• _Problem description_: Reproduce the lines of the listing from the one containing "Weekly views (421, 2155)" through the one containing "[Back to top] (1260, 2392)", substituting "Press" for "Stampa" and leaving everything else unchanged.

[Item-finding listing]
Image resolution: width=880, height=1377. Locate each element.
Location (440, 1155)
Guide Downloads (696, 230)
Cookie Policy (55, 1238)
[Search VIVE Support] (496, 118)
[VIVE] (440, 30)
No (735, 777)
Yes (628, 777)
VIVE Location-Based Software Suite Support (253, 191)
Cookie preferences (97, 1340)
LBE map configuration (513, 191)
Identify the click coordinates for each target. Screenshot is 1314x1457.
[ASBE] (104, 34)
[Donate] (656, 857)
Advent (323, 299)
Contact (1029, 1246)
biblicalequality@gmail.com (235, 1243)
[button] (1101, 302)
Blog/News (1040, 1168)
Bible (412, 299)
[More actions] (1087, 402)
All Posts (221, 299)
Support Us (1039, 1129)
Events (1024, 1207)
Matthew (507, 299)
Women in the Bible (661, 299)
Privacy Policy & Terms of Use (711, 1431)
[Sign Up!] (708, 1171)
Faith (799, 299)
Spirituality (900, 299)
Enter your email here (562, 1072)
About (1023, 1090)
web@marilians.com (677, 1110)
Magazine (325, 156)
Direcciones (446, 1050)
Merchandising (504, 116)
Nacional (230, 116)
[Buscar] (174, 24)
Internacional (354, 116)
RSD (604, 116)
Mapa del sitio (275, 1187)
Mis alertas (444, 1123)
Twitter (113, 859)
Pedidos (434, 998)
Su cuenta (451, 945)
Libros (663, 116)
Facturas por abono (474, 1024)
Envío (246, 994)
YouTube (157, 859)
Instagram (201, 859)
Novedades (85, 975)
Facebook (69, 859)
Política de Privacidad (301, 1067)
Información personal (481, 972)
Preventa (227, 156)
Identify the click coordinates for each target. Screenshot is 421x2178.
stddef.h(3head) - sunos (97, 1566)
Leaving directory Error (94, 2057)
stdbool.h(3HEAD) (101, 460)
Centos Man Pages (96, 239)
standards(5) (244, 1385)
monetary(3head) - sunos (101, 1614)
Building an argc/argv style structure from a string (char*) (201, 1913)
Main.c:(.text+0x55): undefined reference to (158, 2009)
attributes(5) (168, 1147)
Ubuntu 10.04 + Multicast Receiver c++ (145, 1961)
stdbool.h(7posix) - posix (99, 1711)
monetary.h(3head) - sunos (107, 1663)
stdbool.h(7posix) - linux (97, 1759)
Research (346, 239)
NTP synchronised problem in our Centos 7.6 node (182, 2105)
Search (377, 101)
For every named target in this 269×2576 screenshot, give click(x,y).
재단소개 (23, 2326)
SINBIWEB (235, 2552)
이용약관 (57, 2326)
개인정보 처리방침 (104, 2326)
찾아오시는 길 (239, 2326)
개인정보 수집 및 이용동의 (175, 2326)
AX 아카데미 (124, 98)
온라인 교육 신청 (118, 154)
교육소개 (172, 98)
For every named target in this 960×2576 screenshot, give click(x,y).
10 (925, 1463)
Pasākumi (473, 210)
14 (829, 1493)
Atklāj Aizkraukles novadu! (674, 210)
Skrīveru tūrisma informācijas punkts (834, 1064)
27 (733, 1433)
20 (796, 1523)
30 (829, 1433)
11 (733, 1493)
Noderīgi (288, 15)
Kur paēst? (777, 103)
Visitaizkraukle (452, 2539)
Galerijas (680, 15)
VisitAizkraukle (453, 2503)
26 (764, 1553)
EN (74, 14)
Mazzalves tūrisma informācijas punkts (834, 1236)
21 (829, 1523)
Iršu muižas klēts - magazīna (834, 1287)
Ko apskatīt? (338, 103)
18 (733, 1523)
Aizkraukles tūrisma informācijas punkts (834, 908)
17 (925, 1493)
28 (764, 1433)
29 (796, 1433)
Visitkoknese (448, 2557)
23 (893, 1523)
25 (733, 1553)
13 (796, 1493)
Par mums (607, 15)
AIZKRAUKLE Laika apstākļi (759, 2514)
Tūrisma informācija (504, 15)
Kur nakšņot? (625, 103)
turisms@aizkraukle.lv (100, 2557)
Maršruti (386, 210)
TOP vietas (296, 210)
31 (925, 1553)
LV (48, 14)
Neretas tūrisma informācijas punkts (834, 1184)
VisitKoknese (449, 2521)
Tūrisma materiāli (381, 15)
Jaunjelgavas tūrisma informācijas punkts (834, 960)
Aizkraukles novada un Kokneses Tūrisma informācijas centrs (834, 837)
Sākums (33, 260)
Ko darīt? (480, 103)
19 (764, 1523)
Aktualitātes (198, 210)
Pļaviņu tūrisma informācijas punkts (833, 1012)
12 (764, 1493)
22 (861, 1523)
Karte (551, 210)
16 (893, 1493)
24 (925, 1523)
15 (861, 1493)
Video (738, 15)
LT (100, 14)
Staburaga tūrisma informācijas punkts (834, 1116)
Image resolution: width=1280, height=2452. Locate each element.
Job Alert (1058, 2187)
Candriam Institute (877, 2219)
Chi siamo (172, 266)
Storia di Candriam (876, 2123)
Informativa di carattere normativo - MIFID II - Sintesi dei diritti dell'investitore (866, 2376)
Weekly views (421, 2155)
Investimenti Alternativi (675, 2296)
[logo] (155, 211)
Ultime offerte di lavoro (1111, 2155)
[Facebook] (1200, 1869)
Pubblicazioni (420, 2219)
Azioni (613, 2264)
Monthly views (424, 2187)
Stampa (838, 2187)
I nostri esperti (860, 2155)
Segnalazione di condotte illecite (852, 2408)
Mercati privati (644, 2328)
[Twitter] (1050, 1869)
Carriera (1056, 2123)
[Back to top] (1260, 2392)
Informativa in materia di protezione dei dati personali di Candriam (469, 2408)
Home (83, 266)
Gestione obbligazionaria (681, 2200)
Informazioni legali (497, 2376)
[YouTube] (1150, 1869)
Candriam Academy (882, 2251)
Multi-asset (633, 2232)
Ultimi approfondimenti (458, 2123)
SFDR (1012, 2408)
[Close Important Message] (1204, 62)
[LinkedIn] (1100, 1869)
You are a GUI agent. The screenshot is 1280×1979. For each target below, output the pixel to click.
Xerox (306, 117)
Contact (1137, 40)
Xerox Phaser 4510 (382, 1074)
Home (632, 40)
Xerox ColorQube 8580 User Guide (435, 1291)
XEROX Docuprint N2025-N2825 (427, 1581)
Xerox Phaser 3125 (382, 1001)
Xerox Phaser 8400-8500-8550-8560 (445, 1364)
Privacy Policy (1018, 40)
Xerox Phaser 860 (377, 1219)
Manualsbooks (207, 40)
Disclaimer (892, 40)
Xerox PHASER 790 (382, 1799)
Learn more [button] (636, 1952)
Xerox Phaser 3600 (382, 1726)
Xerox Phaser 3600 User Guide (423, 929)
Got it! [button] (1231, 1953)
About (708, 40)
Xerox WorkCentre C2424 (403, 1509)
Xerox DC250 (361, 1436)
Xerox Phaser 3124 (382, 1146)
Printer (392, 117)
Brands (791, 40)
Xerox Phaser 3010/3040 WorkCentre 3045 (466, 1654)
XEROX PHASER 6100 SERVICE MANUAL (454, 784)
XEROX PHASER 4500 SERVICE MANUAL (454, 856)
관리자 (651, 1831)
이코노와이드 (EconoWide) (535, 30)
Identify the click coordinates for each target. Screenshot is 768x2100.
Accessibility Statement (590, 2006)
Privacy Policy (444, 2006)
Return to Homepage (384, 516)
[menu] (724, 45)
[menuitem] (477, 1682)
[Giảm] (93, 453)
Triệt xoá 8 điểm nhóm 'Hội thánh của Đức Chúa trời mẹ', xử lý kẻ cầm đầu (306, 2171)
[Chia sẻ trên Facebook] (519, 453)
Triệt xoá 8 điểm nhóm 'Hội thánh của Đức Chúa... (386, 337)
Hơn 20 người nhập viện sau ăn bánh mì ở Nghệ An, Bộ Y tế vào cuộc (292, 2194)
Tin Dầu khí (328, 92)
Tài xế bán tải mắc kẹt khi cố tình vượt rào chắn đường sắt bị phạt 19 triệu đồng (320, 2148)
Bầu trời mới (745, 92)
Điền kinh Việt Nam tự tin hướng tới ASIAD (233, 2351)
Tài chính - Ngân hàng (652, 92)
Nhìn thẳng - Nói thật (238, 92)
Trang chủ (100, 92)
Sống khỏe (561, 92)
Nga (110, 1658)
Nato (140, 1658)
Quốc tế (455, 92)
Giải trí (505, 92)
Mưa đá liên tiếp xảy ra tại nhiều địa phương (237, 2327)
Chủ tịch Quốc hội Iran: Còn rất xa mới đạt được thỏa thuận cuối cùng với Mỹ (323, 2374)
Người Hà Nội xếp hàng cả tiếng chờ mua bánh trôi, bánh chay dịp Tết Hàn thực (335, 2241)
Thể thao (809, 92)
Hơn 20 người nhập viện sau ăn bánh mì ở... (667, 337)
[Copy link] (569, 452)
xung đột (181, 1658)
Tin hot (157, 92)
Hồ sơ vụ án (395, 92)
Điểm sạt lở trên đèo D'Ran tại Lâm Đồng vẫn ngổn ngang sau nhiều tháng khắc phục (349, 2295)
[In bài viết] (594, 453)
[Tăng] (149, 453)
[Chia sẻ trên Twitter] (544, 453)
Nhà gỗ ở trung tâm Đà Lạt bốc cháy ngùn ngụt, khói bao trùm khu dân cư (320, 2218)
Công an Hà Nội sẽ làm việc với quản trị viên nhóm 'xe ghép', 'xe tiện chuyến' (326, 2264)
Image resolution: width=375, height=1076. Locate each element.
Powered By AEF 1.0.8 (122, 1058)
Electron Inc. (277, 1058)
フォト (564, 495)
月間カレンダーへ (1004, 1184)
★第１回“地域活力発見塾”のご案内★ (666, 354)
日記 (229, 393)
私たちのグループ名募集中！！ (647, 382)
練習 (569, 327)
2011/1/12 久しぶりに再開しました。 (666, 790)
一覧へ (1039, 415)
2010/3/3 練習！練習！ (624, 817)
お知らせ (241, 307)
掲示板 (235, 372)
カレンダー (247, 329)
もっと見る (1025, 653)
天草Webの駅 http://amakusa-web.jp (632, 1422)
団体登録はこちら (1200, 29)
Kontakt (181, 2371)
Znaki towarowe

• _Final result_:
Weekly views (421, 2155)
Investimenti Alternativi (675, 2296)
[logo] (155, 211)
Ultime offerte di lavoro (1111, 2155)
[Facebook] (1200, 1869)
Pubblicazioni (420, 2219)
Azioni (613, 2264)
Monthly views (424, 2187)
Press (838, 2187)
I nostri esperti (860, 2155)
Segnalazione di condotte illecite (852, 2408)
Mercati privati (644, 2328)
[Twitter] (1050, 1869)
Carriera (1056, 2123)
[Back to top] (1260, 2392)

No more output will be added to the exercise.